エーマリリスさんの家には、噴水のある中庭があった。そこにある白いベンチに、アイワイさんは腰掛けていた。
「こんにちは。」
まず、リーグが声をかけた。
「あ、こんにちは。えっと、リーグさんでしたっけ?」
「名前覚えててくれたんですか?」
一瞬、リーグは期待した。
「えぇ、よくある名前ですからね。もう一人のお友達は、あまり聞いた事のない名前だから・・・覚えてなくて・・・。」
期待ははずれた。
「やっぱ、イバーエって珍しい名前ですからね。俺もあいつ以外に知らないし・・・。」
「イバーエ、イバーエさんですね。もう、忘れません。」
彼女は笑った。
「ところで、リーグさんは何で此処に?確か、父の仕事を手伝うはずじゃ・・・?」
「はい、そうなんですけどね。俺はあいつと違って、言術が使えないから・・・正直、あんまり手伝う事ないんですよ。で、お使いを頼まれたんですけど、このお屋敷大きいでしょ?迷っちゃって。

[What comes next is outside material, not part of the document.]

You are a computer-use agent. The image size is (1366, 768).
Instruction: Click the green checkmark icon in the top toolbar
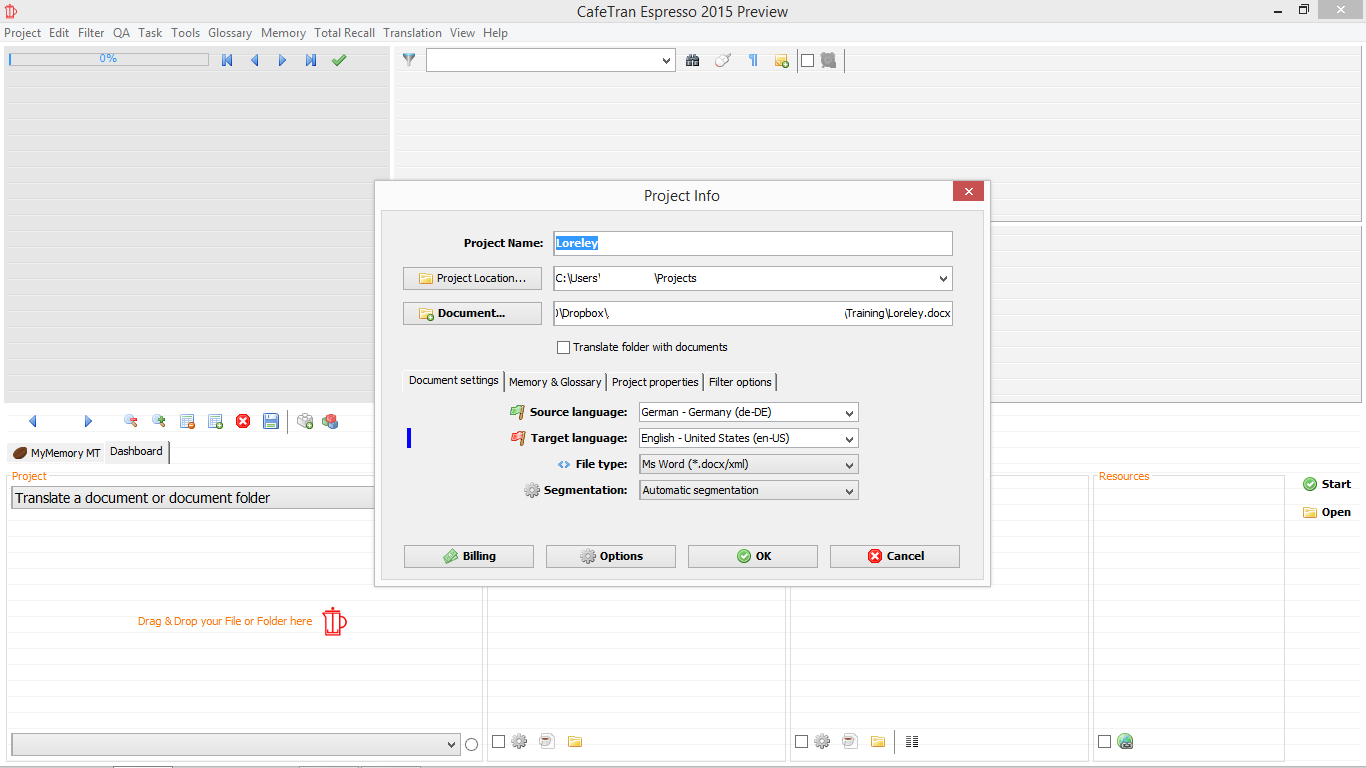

」
また、彼女は笑った。ただ、さっきと感じが違う。
「それでサボってるんですね。いけないんだ。私もリーグさんと一緒にいるところ見られたら、父に怒られちゃいますね。」
「そ、そうですね・・・。エーマリリスさんって、やさしそうなのに怒るとムチャクチャ怖いですよね。」
「ふふふ・・・。父はそんなに怖いですか?じゃ、私が父の所まで案内して差し上げますわ。」
アイワイさんはスッと立ち上がった。